Quand la kora rencontre la guitare
Toumani Diabaté, maître malien de la kora et héritier d’une longue lignée de griots, est à l’origine du projet Lamomali. En 2017, il s’associe au chanteur français Matthieu Chedid, plus connu sous le nom de M, pour donner naissance à un premier album qui fait dialoguer les cordes traditionnelles de la kora avec les riffs de guitare électrique. Ce travail collectif avait déjà pour ambition de « fusionner les cultures et renforcer les liens d’amitié », comme le rappelle l’équipe réunie autour de ce projet transcontinental.
Le succès du premier volume a confirmé la pertinence de cette démarche artistique qui voulait unir des voix et des instruments venus d’horizons différents afin de proposer une création unique, enracinée en Afrique mais ouverte au monde. La sortie du deuxième album s’inscrit dans cette continuité, avec la participation de Fatoumata Diawara et le retour de plusieurs musiciens de l’équipe initiale. L’objectif demeure inchangé : bâtir des ponts entre les traditions musicales africaines et les influences contemporaines, et offrir au public un espace de rencontre entre mémoire et modernité.
Totem, l’album-hommage à Toumani Diabaté
La disparition de Toumani Diabaté, survenue le 19 juillet 2024, a profondément marqué l’équipe de Lamomali. Le deuxième album, intitulé Totem, est devenu un projet à double portée qui veut prolonger l’aventure musicale initiée plusieurs années plus tôt et rendre hommage à celui qui en fut l’inspirateur. Comme le souligne l’entourage du collectif, ce disque est pensé comme « un témoignage vivant de son héritage et de l’amitié qu’il a su tisser autour de lui ».
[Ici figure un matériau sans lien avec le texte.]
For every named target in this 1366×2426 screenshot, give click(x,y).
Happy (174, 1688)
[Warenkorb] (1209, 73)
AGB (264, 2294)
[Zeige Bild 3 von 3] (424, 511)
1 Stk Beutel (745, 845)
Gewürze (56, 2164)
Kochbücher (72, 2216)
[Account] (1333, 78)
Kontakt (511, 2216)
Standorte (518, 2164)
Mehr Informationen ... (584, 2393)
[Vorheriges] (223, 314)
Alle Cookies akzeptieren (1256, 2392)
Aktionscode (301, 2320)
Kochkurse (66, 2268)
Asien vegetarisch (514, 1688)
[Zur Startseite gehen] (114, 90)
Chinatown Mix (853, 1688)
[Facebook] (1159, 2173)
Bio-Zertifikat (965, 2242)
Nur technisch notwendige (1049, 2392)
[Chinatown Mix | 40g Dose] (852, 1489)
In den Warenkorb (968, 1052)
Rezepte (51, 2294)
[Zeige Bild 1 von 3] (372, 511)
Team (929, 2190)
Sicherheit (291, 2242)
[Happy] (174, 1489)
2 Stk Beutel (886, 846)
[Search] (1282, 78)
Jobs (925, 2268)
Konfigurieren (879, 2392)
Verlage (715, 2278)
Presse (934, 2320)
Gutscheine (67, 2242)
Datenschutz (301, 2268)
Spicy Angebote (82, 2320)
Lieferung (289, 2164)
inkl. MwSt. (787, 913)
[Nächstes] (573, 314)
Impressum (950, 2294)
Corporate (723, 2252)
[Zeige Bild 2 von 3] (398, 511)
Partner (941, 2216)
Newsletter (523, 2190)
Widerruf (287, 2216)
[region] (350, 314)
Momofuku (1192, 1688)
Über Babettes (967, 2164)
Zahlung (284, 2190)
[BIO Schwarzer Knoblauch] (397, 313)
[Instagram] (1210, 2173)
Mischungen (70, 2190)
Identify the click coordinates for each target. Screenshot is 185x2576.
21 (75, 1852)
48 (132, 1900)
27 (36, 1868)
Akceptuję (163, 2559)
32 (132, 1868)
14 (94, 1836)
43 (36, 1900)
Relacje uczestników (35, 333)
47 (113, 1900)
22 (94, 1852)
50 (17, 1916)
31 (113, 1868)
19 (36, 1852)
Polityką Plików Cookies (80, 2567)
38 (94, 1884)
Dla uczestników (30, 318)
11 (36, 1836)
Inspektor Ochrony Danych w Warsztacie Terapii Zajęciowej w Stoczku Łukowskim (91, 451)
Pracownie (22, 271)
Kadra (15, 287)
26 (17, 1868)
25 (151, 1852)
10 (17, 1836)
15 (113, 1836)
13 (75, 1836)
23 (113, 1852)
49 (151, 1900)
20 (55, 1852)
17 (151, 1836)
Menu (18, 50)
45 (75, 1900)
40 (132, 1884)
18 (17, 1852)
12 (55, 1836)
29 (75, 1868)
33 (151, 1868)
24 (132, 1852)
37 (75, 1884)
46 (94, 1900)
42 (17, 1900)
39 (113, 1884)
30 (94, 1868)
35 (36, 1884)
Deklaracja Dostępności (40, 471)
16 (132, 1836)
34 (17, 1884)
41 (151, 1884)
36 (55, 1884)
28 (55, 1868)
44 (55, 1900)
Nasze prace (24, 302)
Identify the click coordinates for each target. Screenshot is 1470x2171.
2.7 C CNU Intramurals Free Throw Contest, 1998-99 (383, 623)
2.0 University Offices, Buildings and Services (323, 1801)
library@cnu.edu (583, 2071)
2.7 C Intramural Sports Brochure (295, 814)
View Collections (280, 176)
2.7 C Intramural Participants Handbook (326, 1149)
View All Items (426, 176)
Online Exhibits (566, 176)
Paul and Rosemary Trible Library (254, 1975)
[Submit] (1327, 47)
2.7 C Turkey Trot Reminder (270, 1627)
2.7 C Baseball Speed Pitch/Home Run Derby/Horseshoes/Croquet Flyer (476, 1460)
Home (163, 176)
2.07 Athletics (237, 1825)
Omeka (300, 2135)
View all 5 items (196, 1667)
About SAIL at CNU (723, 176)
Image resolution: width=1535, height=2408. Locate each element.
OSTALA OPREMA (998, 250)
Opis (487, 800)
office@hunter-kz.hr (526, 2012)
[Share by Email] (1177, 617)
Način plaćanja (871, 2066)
Autour de M et de Fatoumata Diawara, une mosaïque d’artistes de renom s’est jointe à cette nouvelle étape : Angélique Kidjo, Oxmo Puccino, Amadou & Mariam, Seu Jorge, Ibrahim Maalouf, Boombass ou encore Patrick Watson. La setlist illustre cette diversité avec des titres comme Secret Garden, Je suis Mali, Tour d’ivoire ou Le peuple qui danse. Chaque morceau accueille une voix singulière, déposant « un petit bout d’âme » sur l’album. Cette variété de collaborations fait de Totem une œuvre polyphonique, où chaque contribution enrichit un récit commun, entre hommage et création partagée.
Avec Totem, Lamomali prolonge l’élan initié par Toumani Diabaté et confirme sa volonté de relier traditions africaines et influences modernes. Devenu un hommage au maître de la kora, l’album prend une dimension particulière, il célèbre la mémoire d’un artiste disparu tout en affirmant la vitalité d’un collectif capable de continuer à créer au-delà de l’épreuve.
L’impact dépasse le cercle des musiciens impliqués. Lamomali illustre la manière dont les musiques africaines s’imposent comme des forces de dialogue, capables d’attirer des artistes venus d’univers très différents. En réunissant des figures comme Angélique Kidjo, Oxmo Puccino ou Seu Jorge, le projet témoigne de l’attrait international pour une Afrique créative et ouverte.